§ PROBLEM: Convert every line of the entries below into a Markdown table with the columns No. and Line, numbering the lines in order and skipping any blank ones. Leave the pictures out of the table.

§ Rows from a dataset:

::::

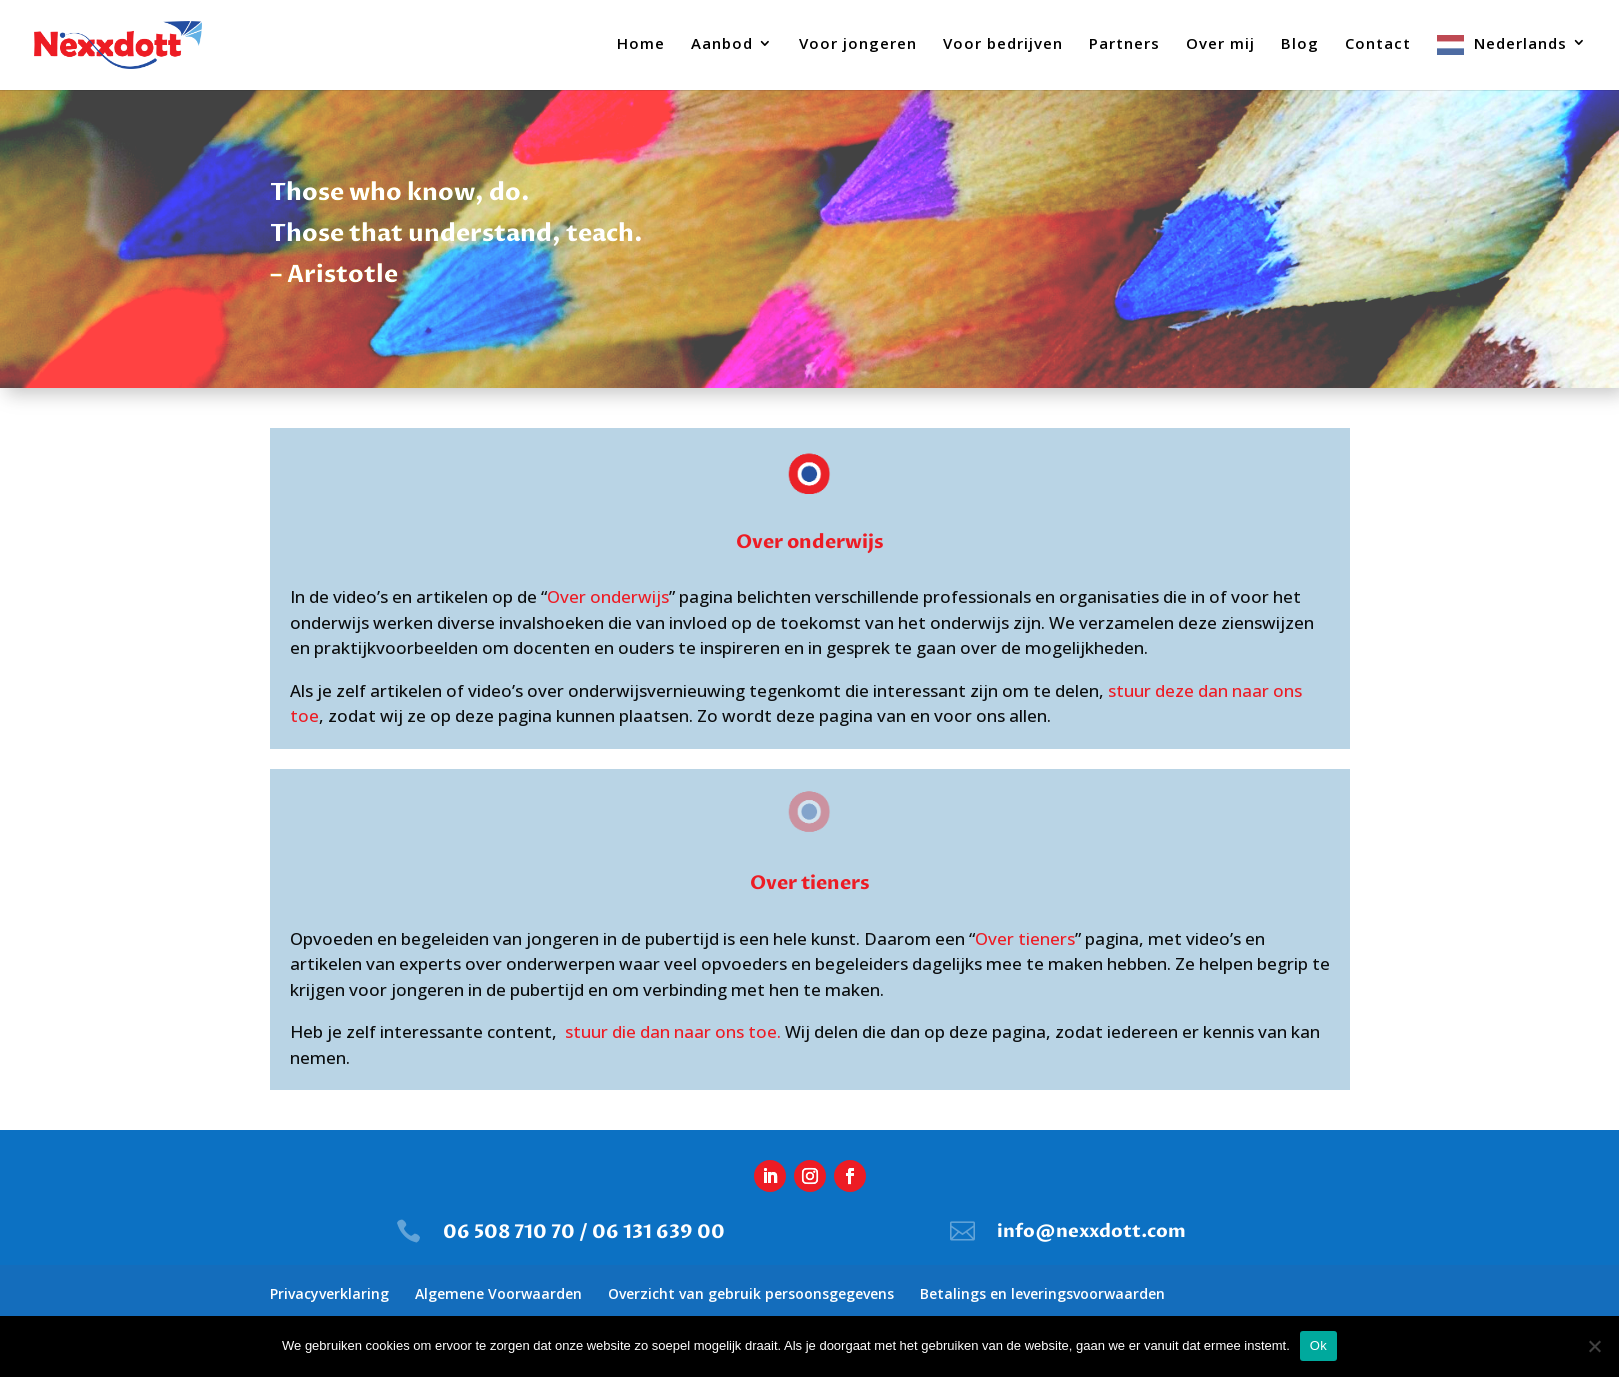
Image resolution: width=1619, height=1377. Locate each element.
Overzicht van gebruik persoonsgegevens (751, 1293)
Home (641, 44)
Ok (1318, 1345)
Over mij (1220, 44)
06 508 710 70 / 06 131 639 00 (584, 1232)
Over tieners (1025, 938)
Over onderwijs (608, 596)
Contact (1378, 44)
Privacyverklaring (329, 1293)
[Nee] (1594, 1346)
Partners (1124, 44)
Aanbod (722, 44)
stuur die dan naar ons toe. (673, 1031)
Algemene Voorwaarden (498, 1293)
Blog (1300, 44)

::::

§ ANSWER TO THE PROBLEM:
| No. | Line |
|---|---|
| 1 | Image resolution: width=1619, height=1377. Locate each element. |
| 2 | Overzicht van gebruik persoonsgegevens (751, 1293) |
| 3 | Home (641, 44) |
| 4 | Ok (1318, 1345) |
| 5 | Over mij (1220, 44) |
| 6 | 06 508 710 70 / 06 131 639 00 (584, 1232) |
| 7 | Over tieners (1025, 938) |
| 8 | Over onderwijs (608, 596) |
| 9 | Contact (1378, 44) |
| 10 | Privacyverklaring (329, 1293) |
| 11 | [Nee] (1594, 1346) |
| 12 | Partners (1124, 44) |
| 13 | Aanbod (722, 44) |
| 14 | stuur die dan naar ons toe. (673, 1031) |
| 15 | Algemene Voorwaarden (498, 1293) |
| 16 | Blog (1300, 44) |